> Aufgabenstellung:
1 – Beantworte zum Forumsauszug zum TicTacToe-Programm diese Fragen:
(a) Welchen Wert trägt Spieler 2 ins Array ein?
(b) Wo wird der Fehler vermutet?
(c) Welche Art von Schleife läuft laut Marco13 ohne Pause ewig?
2 – Setze den Forumsauszug zum TicTacToe-Programm nach seinem letzten Satz fort.

> Textauszug:
****************

Außerdem wird noch ein TicTacToe-Spielfeld gezeichnet.

Das Programm soll wie folgt funktionieren:

-die Felder eins 2-Dimensionalen Arrays auf 0 setzen
-solange Mausklicks in Feldnummern (1-3) umrechnen, bis ein gültiges Feld angeklickt   
 wurde; Spieler 1 trägt dann den Wert 2 ins Array ein, Spieler 2 den Wert 3.
 Bei der Gewinnprüfung wird dann das Zeilen-/Spaltenprodukt gebildet und überprüft, ob 
 einer der Spieler gewonnen hat.

Ich vermute den Fehler im letzten Dienst bzw. bei einer der Schleifen, da sich das Programm direkt zu Beginn aufhängt, ohne dass eine der Tasten gedrückt wurde.
Deswegen reicht's womöglich, nur den besagten letzten Dienst anzuschauen.. der Rest sollte mehr oder weniger richtig sein 

Lg

Felix_


----------



## Marco13 (18. Mrz 2009)

Ja nu, was heißt "aufhängen" - das ist eine while-Schleife, die ohne Pause ewig läuft. Was ist denn dieses obskure "HatMaus"-Zeug? Dich jetzt mit Events, Threads und synchronisation vollzutexten würde es ja nicht bringen...

****************

> Verfügbare Daten:
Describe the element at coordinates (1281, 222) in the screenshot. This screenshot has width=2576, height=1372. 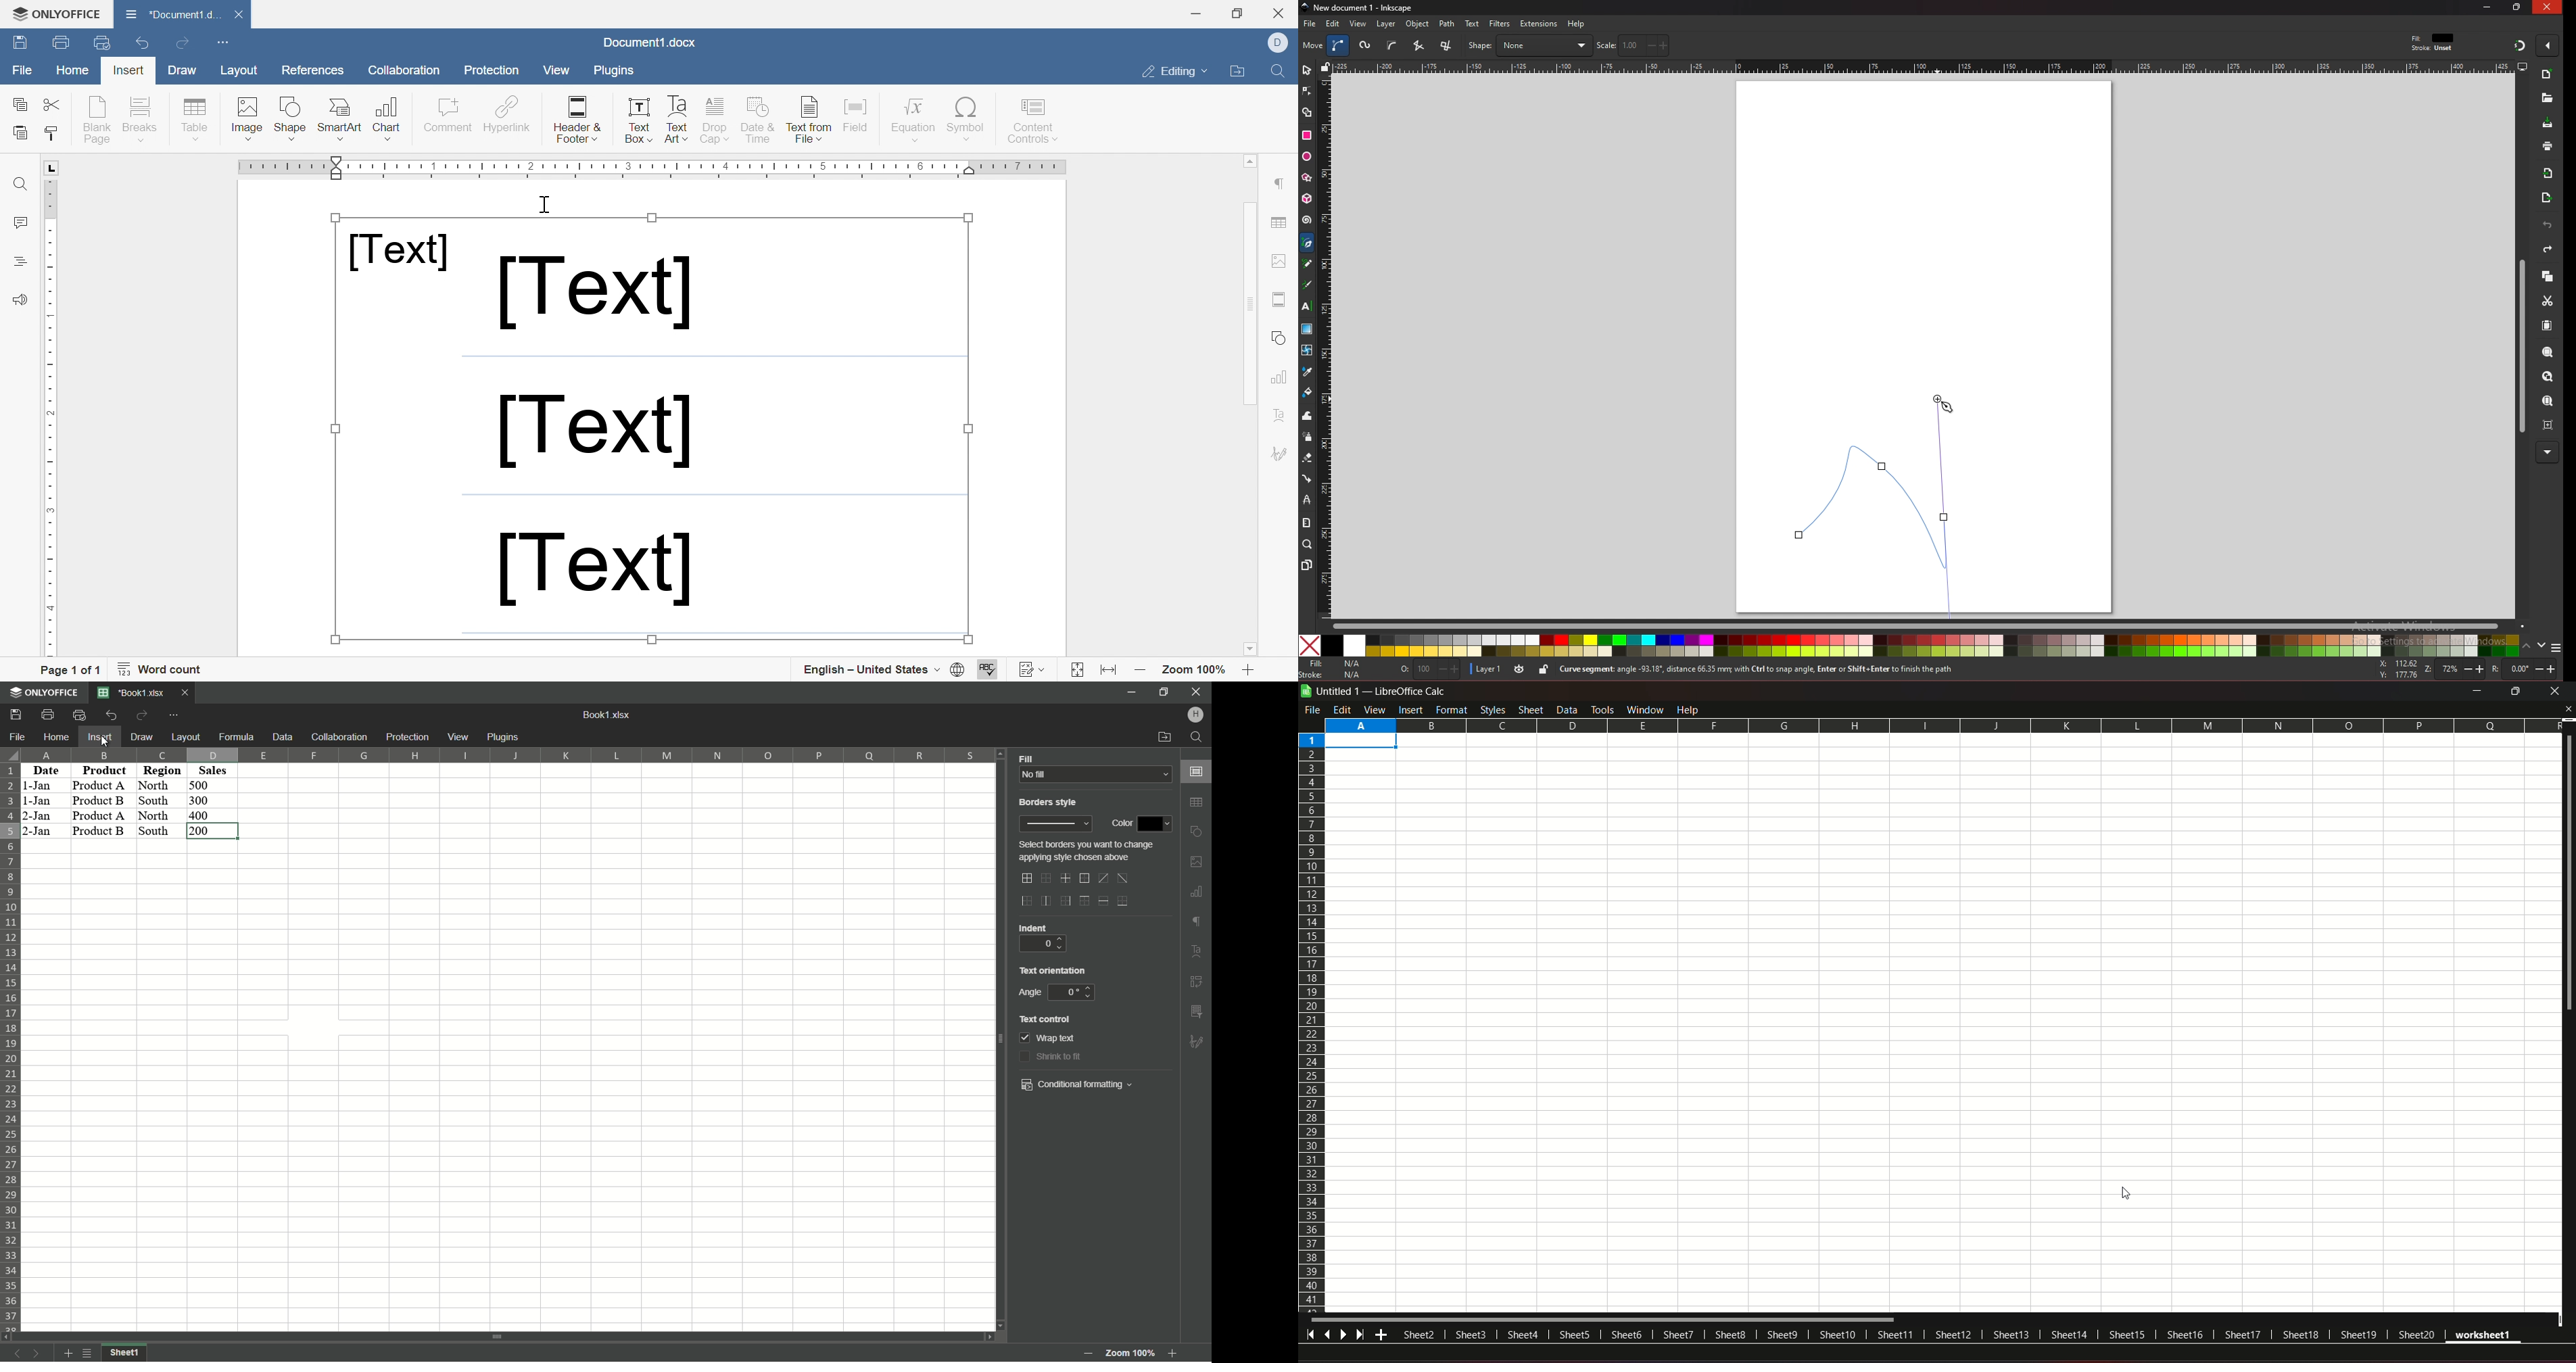
I see `Table settings` at that location.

****************

> Antworten je Aufgabe:
1 –
(a) Den Wert 3.
(b) Im letzten Dienst bzw. bei einer der Schleifen.
(c) Eine while-Schleife.

2 –
----------



## felxi (19. Mrz 2009)

An Threads habe ich auch gedacht.
Jedenfalls funktioniert das Programm jetzt, allerdings nicht auf meinem Rechner.. warum auch immer. "Obskur" trifft das Ganze recht gut. Wie ich es hasse, nach jahrelanger Programmiererfahrung eine _eingedeutschte_ Version einer an sich tollen Programmiersprache vorgesetzt zu bekommen ;/

Vorallem wird jegliche Fehlermeldung intern behandelt, so dass der unerfahrene Anwender ja nicht nachdenken muss..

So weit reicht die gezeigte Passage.